I think the dual is 17 cents by the reel.

I like the input pulldown, for before uP ports are configured.

John

Reply to
John Larkin

--
Great find! 

Good ol\' Motorola! :-)
Reply to
John Fields

Sort of 1/4 of a ULN2803 or 28% of a ULN2003 (at several times the price) for low voltage output applications.

Best regards, Spehro Pefhany

--
"it\'s the network..."                          "The Journey is the reward"
speff@interlog.com             Info for manufacturers: http://www.trexon.com
Embedded software/hardware/analog  Info for designers:  http://www.speff.com
Reply to
Spehro Pefhany

I've always dreaded the infamous -8V drain transient on a mosfet.

What were they thinking?

RL

Reply to
legg

Everything except the pinout, which could have been improved had pins 3 & 4 been swapped.

--
You win some and you lose some.
As long as I win the ones you lose that\'s fine by me.
Reply to
Hot Jock

Does that mean that there is no body diode in those parts? That could be an interesting feature.

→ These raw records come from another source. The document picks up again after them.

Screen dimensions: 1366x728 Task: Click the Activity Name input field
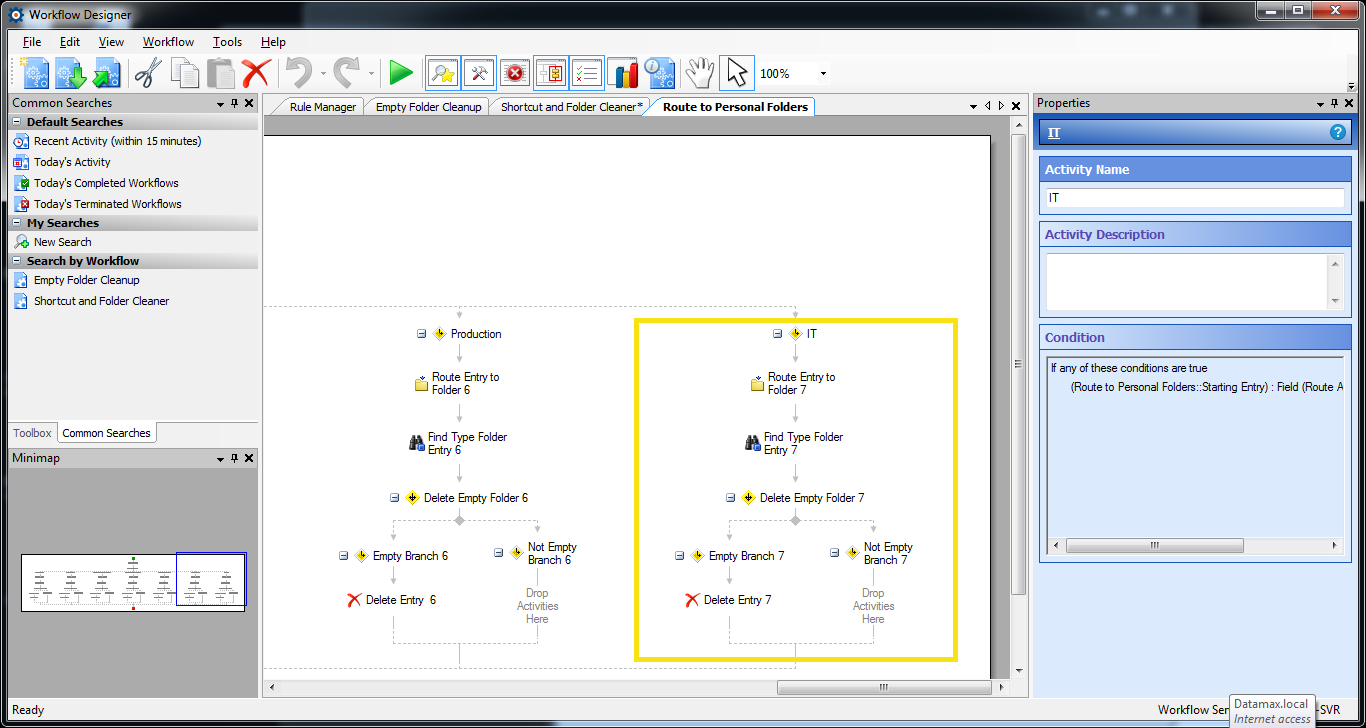(1194, 198)
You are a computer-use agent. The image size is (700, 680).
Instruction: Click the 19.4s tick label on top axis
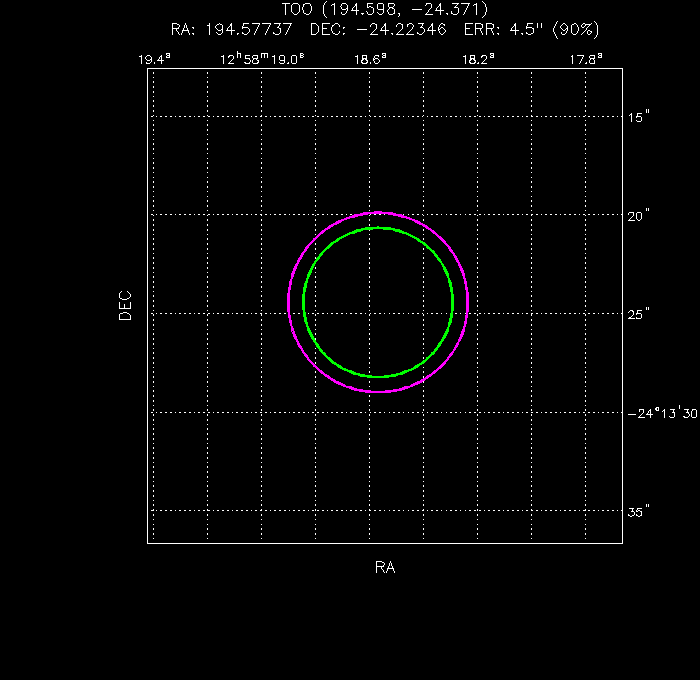click(154, 59)
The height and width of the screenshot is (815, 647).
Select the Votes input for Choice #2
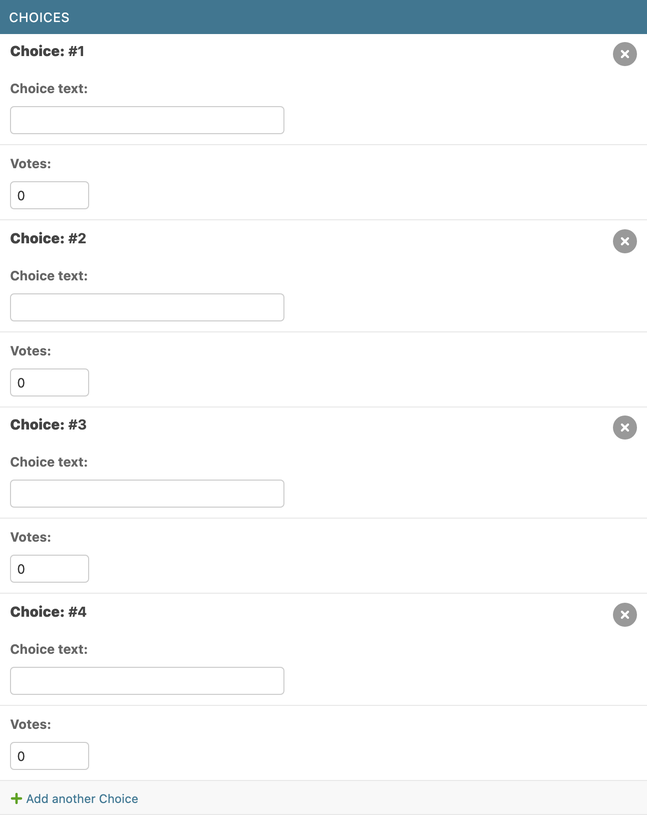pos(49,382)
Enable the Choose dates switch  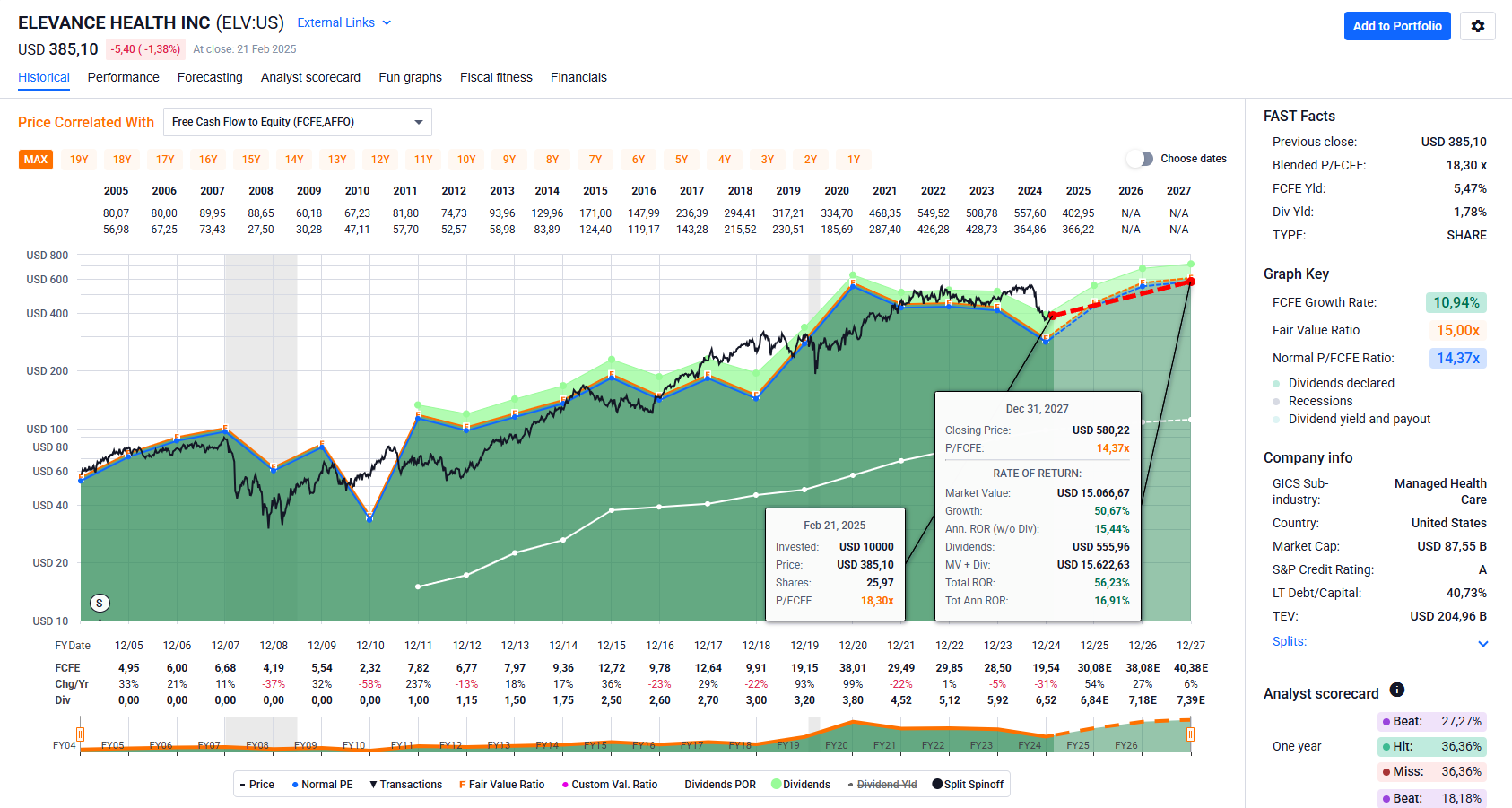coord(1140,159)
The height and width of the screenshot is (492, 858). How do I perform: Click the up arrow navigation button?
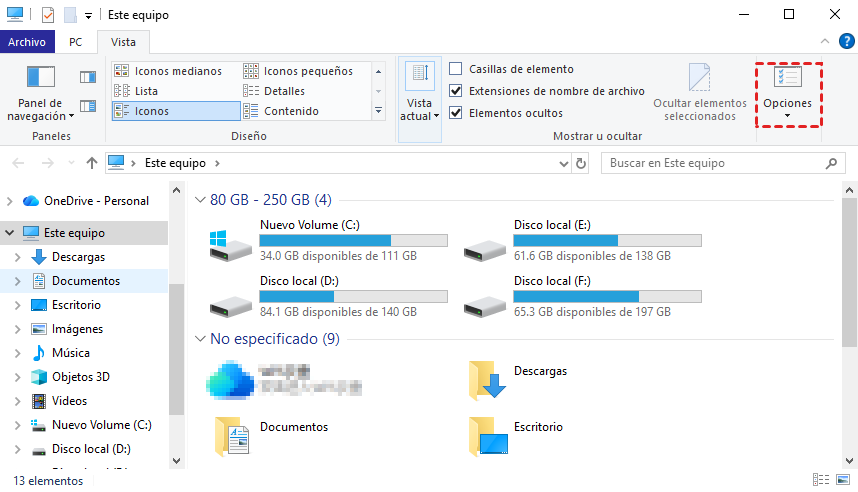pyautogui.click(x=92, y=163)
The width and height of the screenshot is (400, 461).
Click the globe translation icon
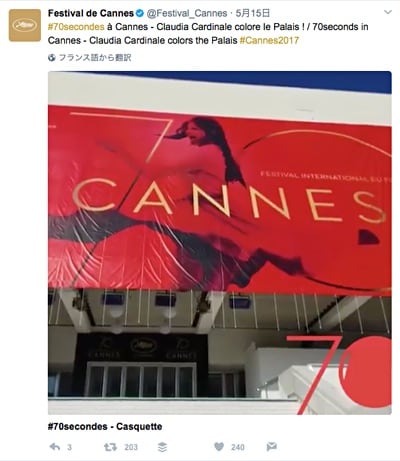click(52, 58)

Best regards, Spehro Pefhany

--
"it\'s the network..."                          "The Journey is the reward"
speff@interlog.com             Info for manufacturers: http://www.trexon.com
Embedded software/hardware/analog  Info for designers:  http://www.speff.com
Reply to
Spehro Pefhany

I'm driving tiny relays and don't want the 0.6 volt drop of a Darlington. I also want them to drop out fast, so the zener is better than a clamp diode.

Cute little gadget.

John

Reply to
John Larkin

Looks like two identical, isolated chips inside. I'll break one open and see.

John

Reply to
John Larkin

Yup, although the clamp diode will work just as well, depending on what you clamp it to.

So far I've managed to avoid 5V relays most of the time. Last gadget with 5V latching relays used emitter-follower drive on the coils (so no diodes required and no base resistors). There was enough margin with a regulated supply.

Best regards, Spehro Pefhany

--
"it\'s the network..."                          "The Journey is the reward"
speff@interlog.com             Info for manufacturers: http://www.trexon.com
Embedded software/hardware/analog  Info for designers:  http://www.speff.com
Reply to
Spehro Pefhany

I think you're asking too much of this data sheet, if you want to know things like inter-device isolation (drawn as seperate sources) or actual surge capability in any direction. I don't know what the author was using for brains.

The SOA chart doesn't extend operation to the zener clamping voltage, so who's to know what the hell it does.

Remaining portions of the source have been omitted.